Au moment de leur rencontre amoureuse, le livre se disait prêt à ajouter du volume et rêvait de voir de nouvelles lignes écrites sur ses nombreuses pages encore blanches. Pour sa part, le coffre à outils rêvait de se servir plus souvent de ses outils donnés par son éducation, voire même d’en ajouter au contact de quelqu’un qui saurait lui inspirer confiance et l’amener plus loin dans la vie. Pour la courtiser, il s’est souvenu qu’il avait un crayon de menuisier dans le fond de son coffre… ça peut toujours servir. Il raconte qu’avec ce crayon, il a déjà écrit des lettres d’amour pour ses collègues du chantier forestier à 16 ans, en trafiquant quelque peu ce que les gars proposaient d’écrire. C’était dans le but d’enjoliver les sentiments et tasser la jalousie. Bref, ce crayon-là, il a de l’histoire! Oh! Si ça a de l’histoire, ça intéresse Germaine le livre, c’est certain!
« – Heureux ou malheureux, l’homme a besoin d’autrui. Il ne vit qu’à moitié s’il ne vit que pour lui.
– L’amour fait faire autant de sottises que de grandes choses. L’amour profond supplée à tout.
– Il suffit d’aimer pour être amoureux, mais il faut témoigner son amour pour être amant….
– Être admiré n’est rien, l’affaire c’est d’être aimé. »

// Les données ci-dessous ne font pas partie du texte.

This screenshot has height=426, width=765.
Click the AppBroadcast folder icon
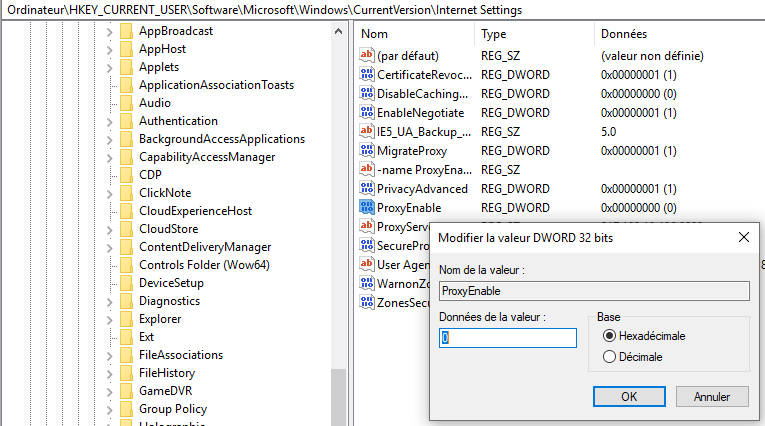pos(126,31)
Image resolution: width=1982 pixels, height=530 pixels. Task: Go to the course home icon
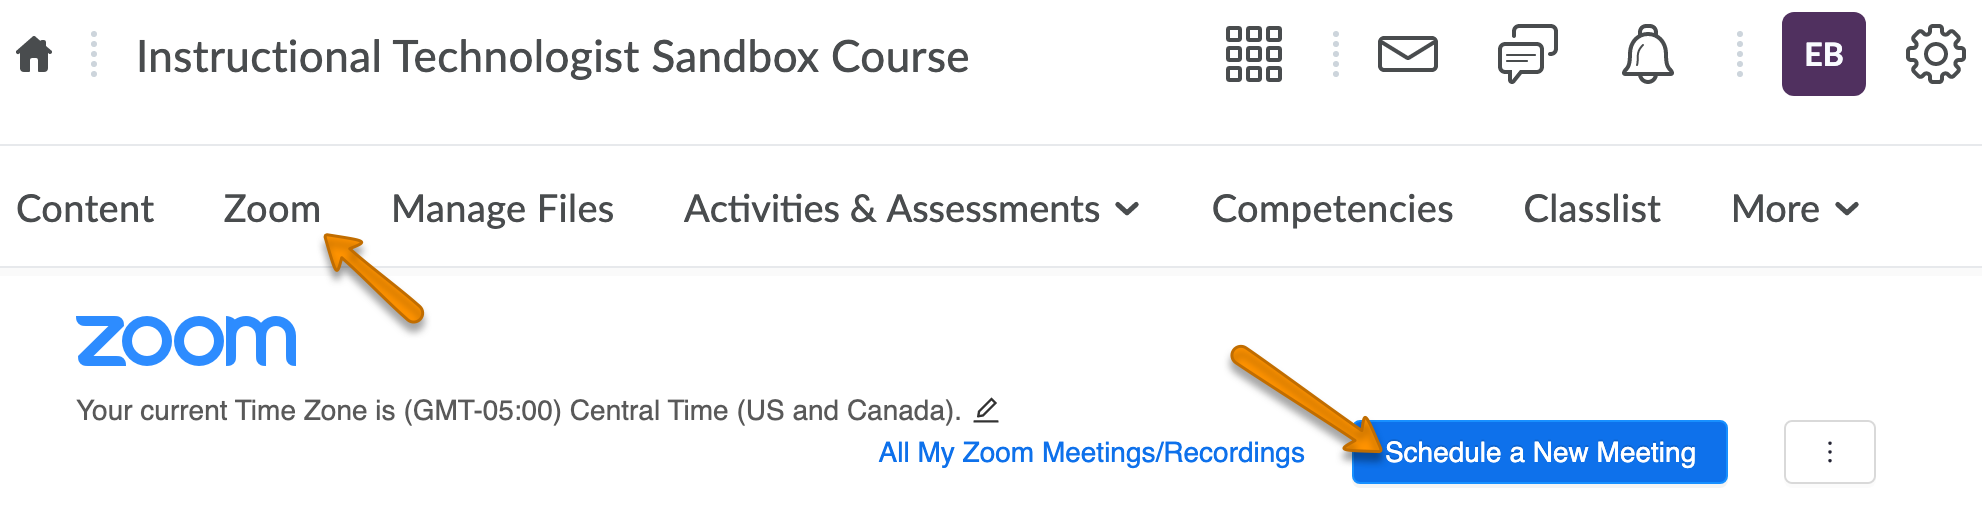pos(34,54)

Eh oui, on a vu passer par la suite dans les rues d’ Amos un des coffres à outils les plus scintillants en ville, marcher au côté d’un beau livre fier. Le livre consignait les nouvelles histoires du couple dans ses pages. Il se souvenait du temps jadis où il fut plein de versets bibliques auprès des religieuses, mais tout compte fait, bâtir une vie avec un être bon et attentionné valait bien de laisser en plan une supérieure intransigeante pour mieux écrire des lignes, en tant que laïc.
Ils se sont fréquentés quelques années presque toujours, selon les convenances d’époque avant de se marier. Bon, je dois vous dire ici qu’à ce moment de l’histoire, pour ce qui est de faire des enfants, ça ne prend pas juste de bonnes intentions… Mais à l’époque, lorsqu’on est un coffre à outils et qu’il nous était presque interdit de se tenir avec autre choses que d’autres coffres à outils, on se demande quoi faire au moment opportun.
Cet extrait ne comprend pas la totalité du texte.